Indicación a —
Según el fragmento sobre Emily Dickinson, ¿cuántos poemas encontró su hermana Lavinia guardados en un mueble?

Fragmento proporcionado —
Si bien Poe transformó
la narrativa americana para siempre y produjo una sucesión infinita de
imitadores, Dickinson estableció un modelo estético al que ningún otro poeta se
ha aproximado. Dio un punto final a tamaño poder creativo cuando murió, a los
56 años, en el más completo anonimato. Su obra fue rescatada por su hermana
menor Lavinia cuando, luego de la muerte de Emily encontró, guardados en un
mueble de su habitación, más de 2000 poemas atados con cintas de seda y 40
volúmenes encuadernados a mano.
Publicar no era, para
ella, parte esencial del destino de un escritor; era su modo de vida, su
respiración, la visión que tenía de la realidad desde un encierro autoimpuesto
en la habitación de su casa paterna por más de 20 años.

Indicación b —
Reproduce sin cambios las líneas de las entradas, desde su comienzo hasta la línea que contiene "Screen Scotland (164, 546)", incluida esta.

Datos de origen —
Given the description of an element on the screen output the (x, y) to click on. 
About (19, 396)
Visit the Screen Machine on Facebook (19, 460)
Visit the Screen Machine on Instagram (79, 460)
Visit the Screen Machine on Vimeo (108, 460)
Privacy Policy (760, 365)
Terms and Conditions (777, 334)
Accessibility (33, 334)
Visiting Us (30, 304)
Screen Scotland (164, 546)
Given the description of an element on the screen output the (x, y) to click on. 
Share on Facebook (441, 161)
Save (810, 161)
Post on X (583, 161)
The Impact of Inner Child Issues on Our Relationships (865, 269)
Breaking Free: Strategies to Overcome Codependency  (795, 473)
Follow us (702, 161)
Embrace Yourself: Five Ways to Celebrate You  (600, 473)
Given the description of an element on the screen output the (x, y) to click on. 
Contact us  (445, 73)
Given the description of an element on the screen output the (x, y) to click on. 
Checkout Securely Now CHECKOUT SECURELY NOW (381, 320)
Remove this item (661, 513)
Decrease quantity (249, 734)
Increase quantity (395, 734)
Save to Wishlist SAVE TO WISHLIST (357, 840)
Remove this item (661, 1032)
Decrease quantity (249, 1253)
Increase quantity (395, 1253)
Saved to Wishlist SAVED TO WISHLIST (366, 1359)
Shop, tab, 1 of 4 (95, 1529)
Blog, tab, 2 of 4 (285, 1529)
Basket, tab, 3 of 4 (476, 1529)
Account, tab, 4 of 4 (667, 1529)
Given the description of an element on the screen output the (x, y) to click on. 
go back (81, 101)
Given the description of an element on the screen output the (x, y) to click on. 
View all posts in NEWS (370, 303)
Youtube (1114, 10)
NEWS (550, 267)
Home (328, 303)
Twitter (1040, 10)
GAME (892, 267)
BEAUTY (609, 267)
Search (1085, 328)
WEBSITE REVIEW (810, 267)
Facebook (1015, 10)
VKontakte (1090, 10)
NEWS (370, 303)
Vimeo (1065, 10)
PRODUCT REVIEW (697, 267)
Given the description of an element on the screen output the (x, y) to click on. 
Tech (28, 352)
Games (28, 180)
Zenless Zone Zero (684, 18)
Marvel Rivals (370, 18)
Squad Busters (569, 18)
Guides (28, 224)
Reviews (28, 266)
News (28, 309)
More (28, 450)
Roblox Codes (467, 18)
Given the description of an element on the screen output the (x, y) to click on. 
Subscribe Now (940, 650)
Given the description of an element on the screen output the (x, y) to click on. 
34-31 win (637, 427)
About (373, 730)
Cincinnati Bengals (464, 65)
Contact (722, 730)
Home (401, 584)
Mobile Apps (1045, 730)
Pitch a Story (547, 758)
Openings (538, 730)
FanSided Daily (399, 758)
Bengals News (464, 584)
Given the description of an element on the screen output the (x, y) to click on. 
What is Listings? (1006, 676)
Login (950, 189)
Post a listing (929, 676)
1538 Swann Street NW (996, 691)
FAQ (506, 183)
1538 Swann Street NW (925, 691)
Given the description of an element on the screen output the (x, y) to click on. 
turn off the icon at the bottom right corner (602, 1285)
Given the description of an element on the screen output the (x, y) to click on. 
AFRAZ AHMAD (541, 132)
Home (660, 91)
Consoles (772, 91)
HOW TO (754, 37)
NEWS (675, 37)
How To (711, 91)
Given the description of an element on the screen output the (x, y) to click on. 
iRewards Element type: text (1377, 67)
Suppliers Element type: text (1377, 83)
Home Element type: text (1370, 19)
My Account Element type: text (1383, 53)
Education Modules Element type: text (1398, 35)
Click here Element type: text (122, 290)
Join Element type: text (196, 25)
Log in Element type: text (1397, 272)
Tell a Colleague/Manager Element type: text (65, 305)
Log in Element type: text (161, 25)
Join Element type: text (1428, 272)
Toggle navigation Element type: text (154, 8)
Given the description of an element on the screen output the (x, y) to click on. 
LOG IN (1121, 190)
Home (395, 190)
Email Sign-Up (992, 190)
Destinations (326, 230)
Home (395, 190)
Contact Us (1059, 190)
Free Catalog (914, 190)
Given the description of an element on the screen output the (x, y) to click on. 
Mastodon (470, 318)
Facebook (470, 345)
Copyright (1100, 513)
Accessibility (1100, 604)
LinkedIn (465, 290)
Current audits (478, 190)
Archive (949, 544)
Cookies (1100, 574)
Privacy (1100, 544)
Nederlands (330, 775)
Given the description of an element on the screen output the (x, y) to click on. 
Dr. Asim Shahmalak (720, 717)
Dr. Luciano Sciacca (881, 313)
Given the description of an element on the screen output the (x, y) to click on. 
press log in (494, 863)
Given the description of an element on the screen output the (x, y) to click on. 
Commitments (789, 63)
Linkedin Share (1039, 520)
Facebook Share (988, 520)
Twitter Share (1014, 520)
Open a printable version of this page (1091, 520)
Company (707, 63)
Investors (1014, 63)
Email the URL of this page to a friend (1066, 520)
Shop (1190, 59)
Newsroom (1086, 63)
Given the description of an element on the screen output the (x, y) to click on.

Respuesta completa a —
Más de 2000 poemas, atados con cintas de seda.

Respuesta completa b —
Given the description of an element on the screen output the (x, y) to click on. 
About (19, 396)
Visit the Screen Machine on Facebook (19, 460)
Visit the Screen Machine on Instagram (79, 460)
Visit the Screen Machine on Vimeo (108, 460)
Privacy Policy (760, 365)
Terms and Conditions (777, 334)
Accessibility (33, 334)
Visiting Us (30, 304)
Screen Scotland (164, 546)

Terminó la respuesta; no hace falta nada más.